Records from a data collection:
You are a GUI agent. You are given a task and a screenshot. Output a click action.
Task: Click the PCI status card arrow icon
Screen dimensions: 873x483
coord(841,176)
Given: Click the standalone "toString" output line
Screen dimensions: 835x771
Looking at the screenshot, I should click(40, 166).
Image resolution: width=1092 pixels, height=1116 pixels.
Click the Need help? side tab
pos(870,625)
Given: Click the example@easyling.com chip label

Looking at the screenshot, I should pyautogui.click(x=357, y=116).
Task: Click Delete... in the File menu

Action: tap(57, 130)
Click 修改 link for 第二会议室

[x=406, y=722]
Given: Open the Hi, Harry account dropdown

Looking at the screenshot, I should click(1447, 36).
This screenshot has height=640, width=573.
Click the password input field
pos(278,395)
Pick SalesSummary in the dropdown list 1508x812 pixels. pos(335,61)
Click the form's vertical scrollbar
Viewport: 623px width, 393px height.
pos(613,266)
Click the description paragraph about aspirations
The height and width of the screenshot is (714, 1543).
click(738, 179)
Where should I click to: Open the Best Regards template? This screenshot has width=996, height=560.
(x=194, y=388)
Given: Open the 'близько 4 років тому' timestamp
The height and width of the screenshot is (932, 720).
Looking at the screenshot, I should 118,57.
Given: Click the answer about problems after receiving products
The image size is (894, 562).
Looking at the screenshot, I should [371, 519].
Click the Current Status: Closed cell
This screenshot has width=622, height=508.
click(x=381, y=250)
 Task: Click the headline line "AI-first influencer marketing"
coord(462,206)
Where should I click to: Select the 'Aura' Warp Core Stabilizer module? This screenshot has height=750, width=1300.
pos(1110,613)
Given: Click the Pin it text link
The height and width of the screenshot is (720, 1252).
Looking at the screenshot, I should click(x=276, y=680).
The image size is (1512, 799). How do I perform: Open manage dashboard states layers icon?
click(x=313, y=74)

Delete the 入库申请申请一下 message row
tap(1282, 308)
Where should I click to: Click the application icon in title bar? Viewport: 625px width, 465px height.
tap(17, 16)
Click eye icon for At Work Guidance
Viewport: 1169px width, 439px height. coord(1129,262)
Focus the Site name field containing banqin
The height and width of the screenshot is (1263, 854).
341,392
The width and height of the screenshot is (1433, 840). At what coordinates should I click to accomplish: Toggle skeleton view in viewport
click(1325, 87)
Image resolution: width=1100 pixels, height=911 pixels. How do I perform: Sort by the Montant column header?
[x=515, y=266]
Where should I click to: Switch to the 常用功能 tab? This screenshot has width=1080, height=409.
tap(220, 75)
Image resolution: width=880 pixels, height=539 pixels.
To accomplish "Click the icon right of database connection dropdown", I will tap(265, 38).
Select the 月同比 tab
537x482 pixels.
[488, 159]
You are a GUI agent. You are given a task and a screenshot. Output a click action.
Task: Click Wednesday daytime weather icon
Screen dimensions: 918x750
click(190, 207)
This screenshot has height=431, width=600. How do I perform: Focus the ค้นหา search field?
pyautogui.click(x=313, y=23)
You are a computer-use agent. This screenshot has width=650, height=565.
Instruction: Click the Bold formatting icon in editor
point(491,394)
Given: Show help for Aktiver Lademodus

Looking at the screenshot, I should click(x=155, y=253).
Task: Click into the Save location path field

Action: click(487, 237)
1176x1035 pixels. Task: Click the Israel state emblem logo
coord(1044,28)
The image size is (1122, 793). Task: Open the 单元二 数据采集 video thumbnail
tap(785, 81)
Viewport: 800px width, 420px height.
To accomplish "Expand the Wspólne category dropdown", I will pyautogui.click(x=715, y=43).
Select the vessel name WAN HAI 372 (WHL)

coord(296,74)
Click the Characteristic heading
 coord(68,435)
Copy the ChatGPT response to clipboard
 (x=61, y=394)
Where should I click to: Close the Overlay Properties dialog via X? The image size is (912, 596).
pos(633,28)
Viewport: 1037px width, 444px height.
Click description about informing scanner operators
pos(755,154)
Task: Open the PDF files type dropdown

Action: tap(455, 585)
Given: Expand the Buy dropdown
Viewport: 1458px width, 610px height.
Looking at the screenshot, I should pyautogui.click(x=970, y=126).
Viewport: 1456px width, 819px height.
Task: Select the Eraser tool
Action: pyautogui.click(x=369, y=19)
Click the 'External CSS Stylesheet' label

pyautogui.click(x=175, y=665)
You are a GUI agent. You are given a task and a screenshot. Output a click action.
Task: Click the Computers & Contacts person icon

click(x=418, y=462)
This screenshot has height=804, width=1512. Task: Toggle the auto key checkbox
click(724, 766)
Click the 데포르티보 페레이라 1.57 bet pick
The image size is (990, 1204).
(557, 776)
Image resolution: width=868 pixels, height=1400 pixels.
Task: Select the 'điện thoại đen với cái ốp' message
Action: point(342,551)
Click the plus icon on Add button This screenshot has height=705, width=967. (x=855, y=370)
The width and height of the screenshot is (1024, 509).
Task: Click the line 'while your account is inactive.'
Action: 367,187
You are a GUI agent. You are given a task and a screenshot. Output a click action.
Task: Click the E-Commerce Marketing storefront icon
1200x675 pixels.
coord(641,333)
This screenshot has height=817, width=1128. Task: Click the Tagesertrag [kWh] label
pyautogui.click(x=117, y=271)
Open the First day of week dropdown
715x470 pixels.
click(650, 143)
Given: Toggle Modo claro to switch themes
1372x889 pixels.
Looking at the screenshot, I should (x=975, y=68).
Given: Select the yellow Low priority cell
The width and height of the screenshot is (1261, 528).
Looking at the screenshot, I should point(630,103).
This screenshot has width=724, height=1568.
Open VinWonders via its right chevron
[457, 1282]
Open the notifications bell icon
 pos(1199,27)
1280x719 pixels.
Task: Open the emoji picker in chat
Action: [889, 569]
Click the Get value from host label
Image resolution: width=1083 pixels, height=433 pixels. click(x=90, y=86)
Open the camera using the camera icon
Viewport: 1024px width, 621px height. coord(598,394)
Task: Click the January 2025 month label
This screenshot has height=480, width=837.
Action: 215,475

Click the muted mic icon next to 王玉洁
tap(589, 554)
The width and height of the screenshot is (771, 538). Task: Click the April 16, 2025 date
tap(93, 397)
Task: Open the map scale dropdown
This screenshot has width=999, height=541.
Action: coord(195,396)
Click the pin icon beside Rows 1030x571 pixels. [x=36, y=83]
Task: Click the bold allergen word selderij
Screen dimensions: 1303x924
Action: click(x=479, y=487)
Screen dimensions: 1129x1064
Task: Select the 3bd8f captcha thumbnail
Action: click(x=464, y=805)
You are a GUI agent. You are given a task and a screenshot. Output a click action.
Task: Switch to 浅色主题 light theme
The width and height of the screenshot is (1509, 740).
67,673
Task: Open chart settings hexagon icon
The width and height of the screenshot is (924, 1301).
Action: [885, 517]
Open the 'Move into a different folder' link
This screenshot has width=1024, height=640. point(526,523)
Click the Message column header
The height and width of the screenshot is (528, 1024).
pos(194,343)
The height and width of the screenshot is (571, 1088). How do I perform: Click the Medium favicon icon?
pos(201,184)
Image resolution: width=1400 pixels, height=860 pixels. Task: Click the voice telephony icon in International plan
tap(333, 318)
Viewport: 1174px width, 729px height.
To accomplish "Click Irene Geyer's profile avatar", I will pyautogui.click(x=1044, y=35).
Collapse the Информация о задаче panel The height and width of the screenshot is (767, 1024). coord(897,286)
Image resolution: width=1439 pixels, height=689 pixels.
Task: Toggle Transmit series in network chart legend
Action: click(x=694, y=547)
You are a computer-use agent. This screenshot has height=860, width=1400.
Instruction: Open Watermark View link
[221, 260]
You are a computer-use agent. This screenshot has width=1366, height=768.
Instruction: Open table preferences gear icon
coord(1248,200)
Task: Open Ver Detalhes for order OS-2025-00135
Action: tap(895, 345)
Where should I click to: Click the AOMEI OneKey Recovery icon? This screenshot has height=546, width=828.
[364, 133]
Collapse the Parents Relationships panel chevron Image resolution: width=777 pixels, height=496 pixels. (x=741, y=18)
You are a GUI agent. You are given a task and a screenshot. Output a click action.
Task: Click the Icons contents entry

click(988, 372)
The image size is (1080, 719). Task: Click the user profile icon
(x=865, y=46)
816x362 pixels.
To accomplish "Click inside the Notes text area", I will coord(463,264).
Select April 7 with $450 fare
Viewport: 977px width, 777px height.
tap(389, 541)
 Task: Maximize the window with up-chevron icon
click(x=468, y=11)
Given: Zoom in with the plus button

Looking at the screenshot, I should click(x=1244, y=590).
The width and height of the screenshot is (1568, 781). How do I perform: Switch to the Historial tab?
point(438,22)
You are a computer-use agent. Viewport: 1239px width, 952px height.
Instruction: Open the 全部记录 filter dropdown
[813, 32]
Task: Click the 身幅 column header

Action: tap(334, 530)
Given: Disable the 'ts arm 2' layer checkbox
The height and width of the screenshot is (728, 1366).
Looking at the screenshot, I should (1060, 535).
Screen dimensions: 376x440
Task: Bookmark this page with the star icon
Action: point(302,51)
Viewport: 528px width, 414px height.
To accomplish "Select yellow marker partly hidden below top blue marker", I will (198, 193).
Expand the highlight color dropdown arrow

▶ [Assigned task]: Out of the entries, report each line that contains the word "yellow".

▶ [Written answer]:
Given: Select the yellow Low priority cell
To accomplish "Select yellow marker partly hidden below top blue marker", I will (198, 193).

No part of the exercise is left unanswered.